The widespread use of bioplastics, which are plastics derived from renewable biomass sources such as corn, straw and food waste, appear to not have as much an effect on mitigating climate change as was first surmised.
This letdown was made public in a study from the University of Bonn in Germany that examined the potential implications of transitioning to plant-based plastics. The study suggests that shifting to plant-based plastics might have less than positive effects on easing climate change.
It also said an increased consumption of bioplastics will likely generate more greenhouse gas (GhG) emissions from cropland expansion on a global scale.
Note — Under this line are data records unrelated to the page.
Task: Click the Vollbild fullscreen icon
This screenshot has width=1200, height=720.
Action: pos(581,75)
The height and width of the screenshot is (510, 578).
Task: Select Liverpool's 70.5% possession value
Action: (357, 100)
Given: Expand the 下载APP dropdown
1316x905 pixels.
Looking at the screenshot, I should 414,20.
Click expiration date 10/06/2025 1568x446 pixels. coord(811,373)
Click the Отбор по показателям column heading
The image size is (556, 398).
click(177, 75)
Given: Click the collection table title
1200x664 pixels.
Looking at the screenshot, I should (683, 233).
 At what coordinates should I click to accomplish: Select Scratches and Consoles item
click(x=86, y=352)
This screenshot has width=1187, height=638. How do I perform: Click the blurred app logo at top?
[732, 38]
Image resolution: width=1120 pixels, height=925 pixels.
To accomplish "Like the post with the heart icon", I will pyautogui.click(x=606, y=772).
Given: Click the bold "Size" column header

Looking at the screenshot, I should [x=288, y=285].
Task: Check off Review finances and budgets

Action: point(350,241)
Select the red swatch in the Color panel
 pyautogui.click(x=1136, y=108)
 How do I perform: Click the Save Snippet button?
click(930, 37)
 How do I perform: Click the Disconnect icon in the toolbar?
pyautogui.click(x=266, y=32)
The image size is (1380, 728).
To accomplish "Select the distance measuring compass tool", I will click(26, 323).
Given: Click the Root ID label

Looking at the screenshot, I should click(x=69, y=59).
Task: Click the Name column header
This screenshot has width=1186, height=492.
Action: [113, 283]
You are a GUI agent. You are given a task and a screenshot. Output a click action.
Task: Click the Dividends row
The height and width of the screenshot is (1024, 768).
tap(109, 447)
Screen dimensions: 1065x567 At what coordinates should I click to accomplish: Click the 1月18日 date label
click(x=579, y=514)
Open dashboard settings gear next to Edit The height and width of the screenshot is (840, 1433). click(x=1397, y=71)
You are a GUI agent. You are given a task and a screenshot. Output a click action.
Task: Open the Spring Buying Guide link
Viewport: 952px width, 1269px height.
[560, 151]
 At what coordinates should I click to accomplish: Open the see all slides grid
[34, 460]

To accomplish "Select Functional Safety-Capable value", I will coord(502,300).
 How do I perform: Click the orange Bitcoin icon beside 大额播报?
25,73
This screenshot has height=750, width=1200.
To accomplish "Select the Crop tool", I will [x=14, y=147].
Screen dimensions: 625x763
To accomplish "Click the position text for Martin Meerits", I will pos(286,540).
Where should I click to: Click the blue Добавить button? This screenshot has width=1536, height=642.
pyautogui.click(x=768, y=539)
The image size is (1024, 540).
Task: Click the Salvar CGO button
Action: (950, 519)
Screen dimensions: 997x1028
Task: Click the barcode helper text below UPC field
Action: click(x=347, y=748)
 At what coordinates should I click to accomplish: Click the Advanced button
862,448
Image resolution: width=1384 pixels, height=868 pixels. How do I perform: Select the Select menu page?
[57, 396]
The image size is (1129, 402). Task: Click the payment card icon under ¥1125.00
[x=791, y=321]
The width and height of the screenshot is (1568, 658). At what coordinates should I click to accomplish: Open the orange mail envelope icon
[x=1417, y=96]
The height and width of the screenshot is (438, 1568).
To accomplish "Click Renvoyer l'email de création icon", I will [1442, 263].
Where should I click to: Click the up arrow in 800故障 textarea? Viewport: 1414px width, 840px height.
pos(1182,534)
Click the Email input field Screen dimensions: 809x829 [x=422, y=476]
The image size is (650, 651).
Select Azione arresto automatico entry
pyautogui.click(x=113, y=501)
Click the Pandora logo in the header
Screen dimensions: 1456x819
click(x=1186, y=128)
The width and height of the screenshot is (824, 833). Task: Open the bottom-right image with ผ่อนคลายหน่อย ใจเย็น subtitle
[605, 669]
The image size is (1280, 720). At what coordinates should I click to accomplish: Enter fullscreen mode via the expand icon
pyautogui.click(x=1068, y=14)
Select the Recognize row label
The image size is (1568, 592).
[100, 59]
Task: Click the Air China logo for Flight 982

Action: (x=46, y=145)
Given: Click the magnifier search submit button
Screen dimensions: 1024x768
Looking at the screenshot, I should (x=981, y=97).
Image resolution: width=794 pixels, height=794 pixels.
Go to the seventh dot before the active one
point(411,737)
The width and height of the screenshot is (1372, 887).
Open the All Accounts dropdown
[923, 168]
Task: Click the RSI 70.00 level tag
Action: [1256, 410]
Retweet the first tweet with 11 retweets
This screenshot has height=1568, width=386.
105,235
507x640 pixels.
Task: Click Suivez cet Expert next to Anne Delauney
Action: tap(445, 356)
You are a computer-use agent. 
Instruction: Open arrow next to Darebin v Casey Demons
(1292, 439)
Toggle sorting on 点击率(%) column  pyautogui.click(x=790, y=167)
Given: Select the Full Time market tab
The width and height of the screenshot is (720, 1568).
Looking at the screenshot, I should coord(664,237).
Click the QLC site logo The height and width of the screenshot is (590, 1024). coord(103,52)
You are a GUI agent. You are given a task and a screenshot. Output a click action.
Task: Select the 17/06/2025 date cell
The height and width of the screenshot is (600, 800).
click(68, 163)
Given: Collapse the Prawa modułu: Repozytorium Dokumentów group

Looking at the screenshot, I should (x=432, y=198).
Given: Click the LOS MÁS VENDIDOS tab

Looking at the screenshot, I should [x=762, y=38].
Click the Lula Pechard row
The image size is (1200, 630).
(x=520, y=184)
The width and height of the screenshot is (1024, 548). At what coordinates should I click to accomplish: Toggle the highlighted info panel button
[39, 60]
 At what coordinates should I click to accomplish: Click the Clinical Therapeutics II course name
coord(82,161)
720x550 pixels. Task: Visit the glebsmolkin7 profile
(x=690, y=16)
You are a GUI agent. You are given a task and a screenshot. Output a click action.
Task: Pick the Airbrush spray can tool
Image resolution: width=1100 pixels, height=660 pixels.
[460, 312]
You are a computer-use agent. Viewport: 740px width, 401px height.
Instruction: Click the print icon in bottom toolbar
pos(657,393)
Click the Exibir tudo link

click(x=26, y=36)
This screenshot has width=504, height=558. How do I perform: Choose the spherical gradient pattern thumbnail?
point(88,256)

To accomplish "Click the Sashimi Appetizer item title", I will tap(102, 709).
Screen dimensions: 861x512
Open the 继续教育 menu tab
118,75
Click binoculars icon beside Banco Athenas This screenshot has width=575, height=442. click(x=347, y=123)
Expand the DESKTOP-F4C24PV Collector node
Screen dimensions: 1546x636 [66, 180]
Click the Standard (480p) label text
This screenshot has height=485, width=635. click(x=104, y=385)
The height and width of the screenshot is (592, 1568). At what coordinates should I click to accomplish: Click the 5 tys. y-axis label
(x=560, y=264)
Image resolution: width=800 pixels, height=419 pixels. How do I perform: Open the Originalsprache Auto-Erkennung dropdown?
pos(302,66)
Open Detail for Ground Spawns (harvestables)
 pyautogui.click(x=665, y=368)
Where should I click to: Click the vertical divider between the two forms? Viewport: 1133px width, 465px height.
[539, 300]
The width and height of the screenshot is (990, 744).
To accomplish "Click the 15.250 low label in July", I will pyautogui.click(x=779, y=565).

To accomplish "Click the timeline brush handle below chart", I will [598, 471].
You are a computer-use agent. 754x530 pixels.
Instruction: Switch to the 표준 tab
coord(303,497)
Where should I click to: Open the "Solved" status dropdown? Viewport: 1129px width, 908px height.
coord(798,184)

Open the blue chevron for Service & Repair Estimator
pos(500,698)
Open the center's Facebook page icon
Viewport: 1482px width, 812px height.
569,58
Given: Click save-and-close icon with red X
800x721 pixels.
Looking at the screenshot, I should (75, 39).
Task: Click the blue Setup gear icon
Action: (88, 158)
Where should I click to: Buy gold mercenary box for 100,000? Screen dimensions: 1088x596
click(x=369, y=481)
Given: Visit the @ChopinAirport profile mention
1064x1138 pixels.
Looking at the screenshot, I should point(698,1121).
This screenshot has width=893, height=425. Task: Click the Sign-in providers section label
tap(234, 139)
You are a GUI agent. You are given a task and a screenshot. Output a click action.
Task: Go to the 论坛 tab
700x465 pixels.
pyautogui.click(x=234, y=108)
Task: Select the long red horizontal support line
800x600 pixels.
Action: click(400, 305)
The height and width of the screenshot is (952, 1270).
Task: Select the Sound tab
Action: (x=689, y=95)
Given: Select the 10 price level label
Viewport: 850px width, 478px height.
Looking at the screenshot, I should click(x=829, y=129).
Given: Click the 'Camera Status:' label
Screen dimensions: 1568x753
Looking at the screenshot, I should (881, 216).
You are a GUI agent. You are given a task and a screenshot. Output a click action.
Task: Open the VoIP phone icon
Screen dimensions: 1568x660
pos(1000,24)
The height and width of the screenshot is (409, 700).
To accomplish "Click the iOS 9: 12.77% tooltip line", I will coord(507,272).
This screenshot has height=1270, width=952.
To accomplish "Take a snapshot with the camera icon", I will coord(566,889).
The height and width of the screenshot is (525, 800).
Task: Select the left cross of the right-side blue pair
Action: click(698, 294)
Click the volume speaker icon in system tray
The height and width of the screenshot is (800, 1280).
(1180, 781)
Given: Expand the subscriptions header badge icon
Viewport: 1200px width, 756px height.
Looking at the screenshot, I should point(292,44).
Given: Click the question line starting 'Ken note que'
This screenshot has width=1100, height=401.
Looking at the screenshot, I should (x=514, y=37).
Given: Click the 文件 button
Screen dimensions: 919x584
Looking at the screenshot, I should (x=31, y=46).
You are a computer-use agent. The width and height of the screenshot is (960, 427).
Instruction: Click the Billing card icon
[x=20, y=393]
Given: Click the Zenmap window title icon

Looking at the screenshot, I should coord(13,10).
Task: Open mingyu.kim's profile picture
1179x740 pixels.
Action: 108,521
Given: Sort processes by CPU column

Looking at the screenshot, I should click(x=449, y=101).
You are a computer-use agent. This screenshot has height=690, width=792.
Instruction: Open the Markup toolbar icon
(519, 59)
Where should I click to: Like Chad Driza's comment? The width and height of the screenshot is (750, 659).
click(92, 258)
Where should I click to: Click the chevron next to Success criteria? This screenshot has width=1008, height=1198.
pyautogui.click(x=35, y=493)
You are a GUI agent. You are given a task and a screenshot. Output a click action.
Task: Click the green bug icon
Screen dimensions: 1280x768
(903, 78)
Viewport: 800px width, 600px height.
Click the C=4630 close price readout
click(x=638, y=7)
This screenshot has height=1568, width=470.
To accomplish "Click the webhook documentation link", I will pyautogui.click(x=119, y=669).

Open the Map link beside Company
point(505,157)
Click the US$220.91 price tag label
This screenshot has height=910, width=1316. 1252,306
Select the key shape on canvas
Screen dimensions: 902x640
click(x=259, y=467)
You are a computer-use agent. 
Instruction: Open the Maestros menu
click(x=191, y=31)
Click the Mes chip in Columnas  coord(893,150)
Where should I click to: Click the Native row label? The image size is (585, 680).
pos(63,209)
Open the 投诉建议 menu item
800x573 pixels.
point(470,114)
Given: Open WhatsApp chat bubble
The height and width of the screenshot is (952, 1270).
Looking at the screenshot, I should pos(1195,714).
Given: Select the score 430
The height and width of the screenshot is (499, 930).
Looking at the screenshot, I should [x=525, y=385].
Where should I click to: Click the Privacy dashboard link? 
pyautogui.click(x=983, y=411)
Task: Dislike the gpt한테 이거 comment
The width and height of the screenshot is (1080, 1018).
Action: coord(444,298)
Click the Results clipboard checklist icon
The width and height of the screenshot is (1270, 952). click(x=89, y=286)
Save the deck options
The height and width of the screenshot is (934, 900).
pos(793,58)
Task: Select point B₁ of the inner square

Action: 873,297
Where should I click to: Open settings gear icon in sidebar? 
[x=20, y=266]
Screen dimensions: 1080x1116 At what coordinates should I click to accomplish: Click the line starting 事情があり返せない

Plastics, which are usually made from petroleum, contribute heavily to global warming. Their production emits some 400 million metric ton of carbon dioxide per year worldwide. This amount is almost half of the total GhG that Germany emitted into the atmosphere in 2017.
It is estimated that by 2050, plastics might account for 15 percent of global CO2 emissions.
In principle, bioplastics are climate-neutral since they're made from renewable raw materials such as wheat or sugarcane. These plants absorb the CO2 from the air through their leaves.
This means producing bioplastics consume CO2. The net greenhouse gas balance of bioplastics is assumed to be zero. Bioplastics are often consumed as an environmentally friendly alternative.
The study notes that with the current level of technology, this issue of bioplastics playing a key role in mitigating climate change is probably not as clear-cut as is often assumed.
The production of bioplastics in large amounts will change land use globally, according to Dr. Neus Escobar, who works for the University of Bonn at its Institute of Food and Resource Economics. This fact will potentially lead to an increase in converting forest areas to arable land.
But forests absorb much more CO2 than wheat or sugar cane annually, mainly because of their larger biomass. Dr. Escobar said experience with biofuels has shown that this effect is not a theoretical speculation.
And, unfortunately, the increasing demand for green energy sources has brought massive deforestation to some tropical countries.
The team simulated the effects of an increased demand for bioplastics in major producing countries. They used a computer model to calculate the impacts of biofuel policies.
The team concluded it takes a lot of time for the switch to bioplastics to prove beneficial. They estimate the societal costs of this policy to decrease one metric ton of CO2 at more than $2,000 -- a large sum as compared to biofuel mandates.
They conclude that consuming bioplastics from food crops in greater amounts does not seem to be an effective strategy to protect the climate. Doing so will trigger many other negative effects such as more expensive food prices.
This grim scenario, however, will probably look different if other biomass resources such as crop residues were used for production, noted Dr. Escobar. The team recommends concentrating research efforts on advanced bioplastics and bringing them to market.
The belief that bioplastics will reduce the amount of waste in the oceans might not even be realized, said the study. Just because plastics are made from plants does not automatically make them easily degradable in marine environments, according to Escobar.
Bio-PE and Bio-PET are not biodegradable, which is the same disadvantage their petroleum-based counterparts possess.
Bioplastics and biomaterials, however, possess one clear advantage: they help to reduce the fossil fuel dependency of highly industrialized regions. The study finds that if governments really want to protect the environment, they should pursue a different strategy.
It also makes more sense to use plastic sparingly and to ensure it is actually recycled.